TASK INPUTS:
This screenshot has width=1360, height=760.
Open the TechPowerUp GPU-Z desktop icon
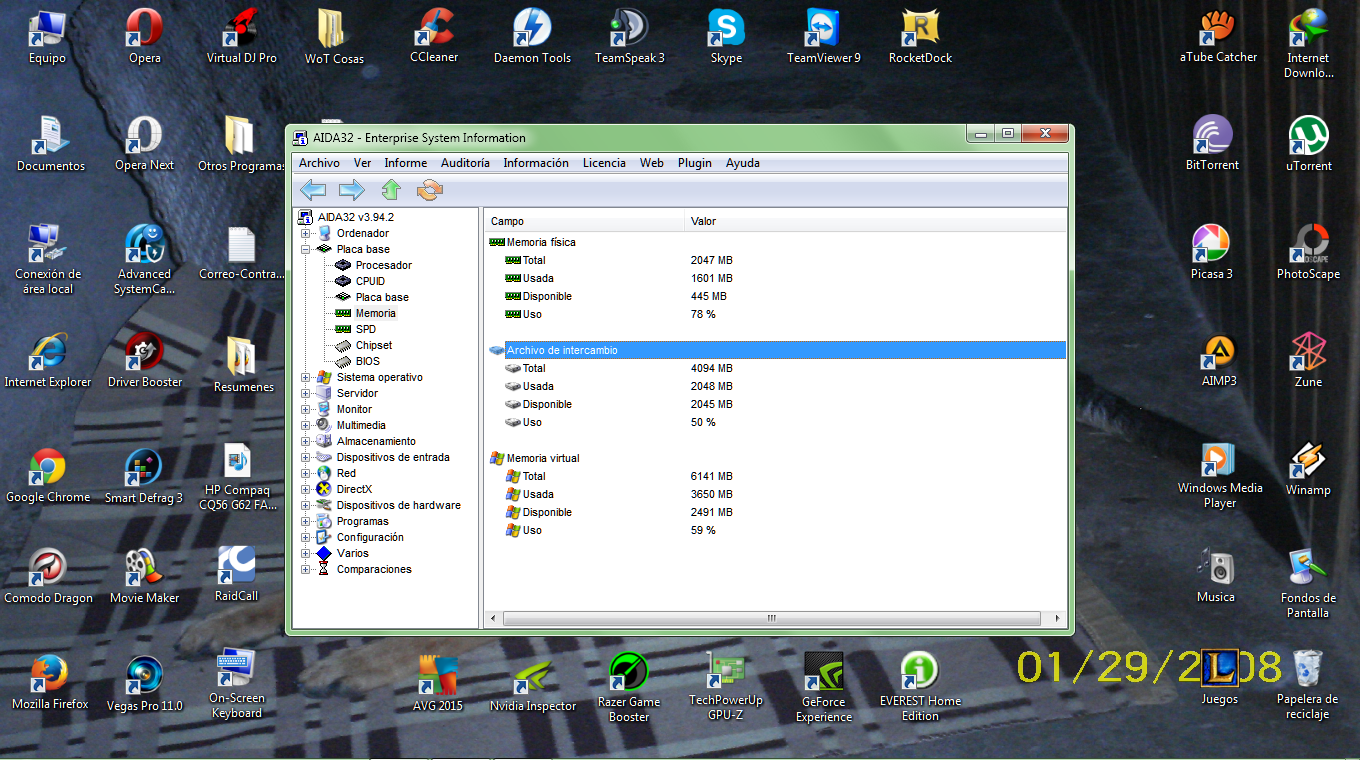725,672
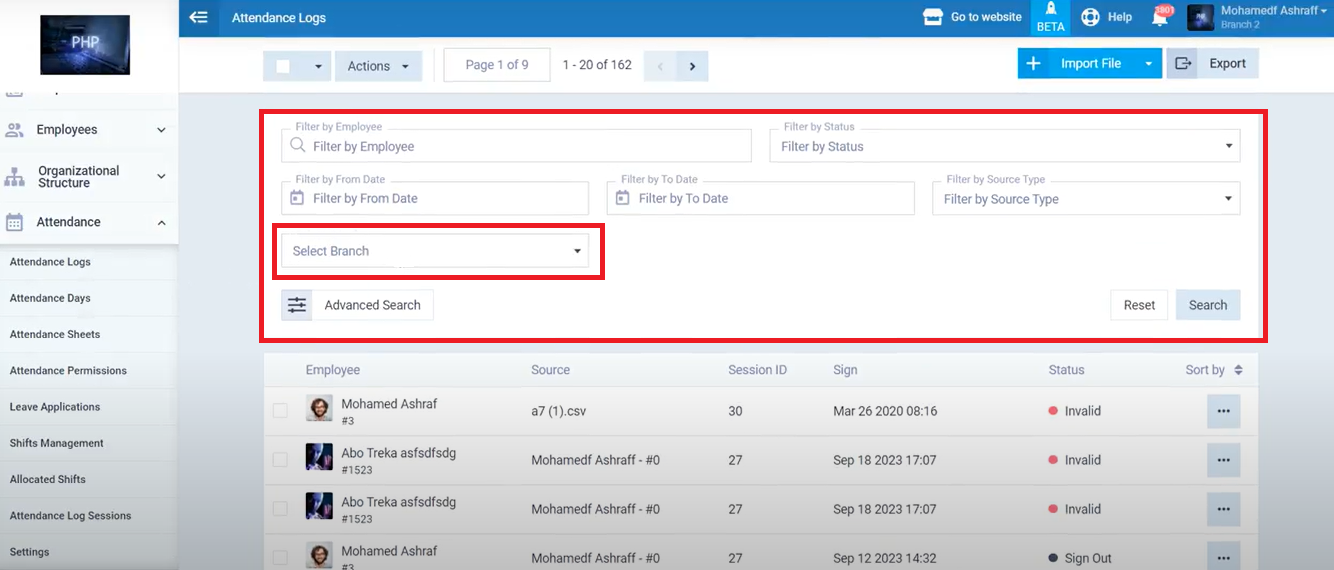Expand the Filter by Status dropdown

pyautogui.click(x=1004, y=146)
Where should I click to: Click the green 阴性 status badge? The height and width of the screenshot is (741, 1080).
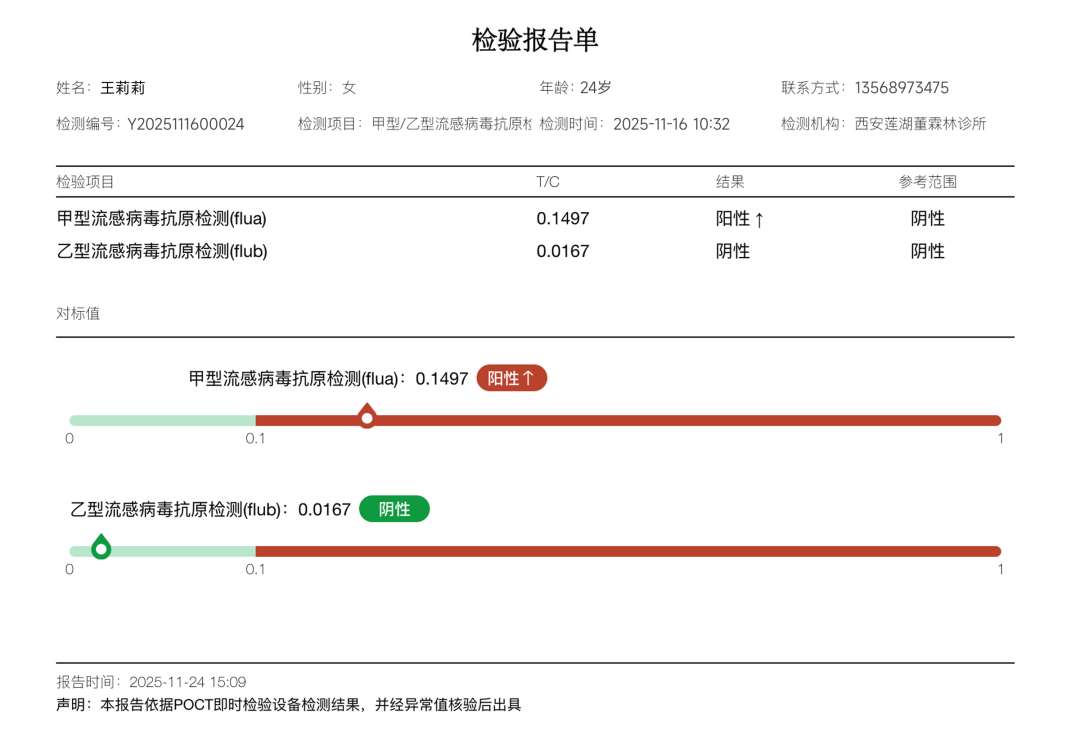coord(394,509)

EXERCISE: A word-for-word copy of the lines from the one containing "Where should I" through the last line of the records is what is wanted, without pictures and without any other line.

WRITTEN RESPONSE:
Where should I click to: Click the green 阴性 status badge? The height and width of the screenshot is (741, 1080).
coord(394,509)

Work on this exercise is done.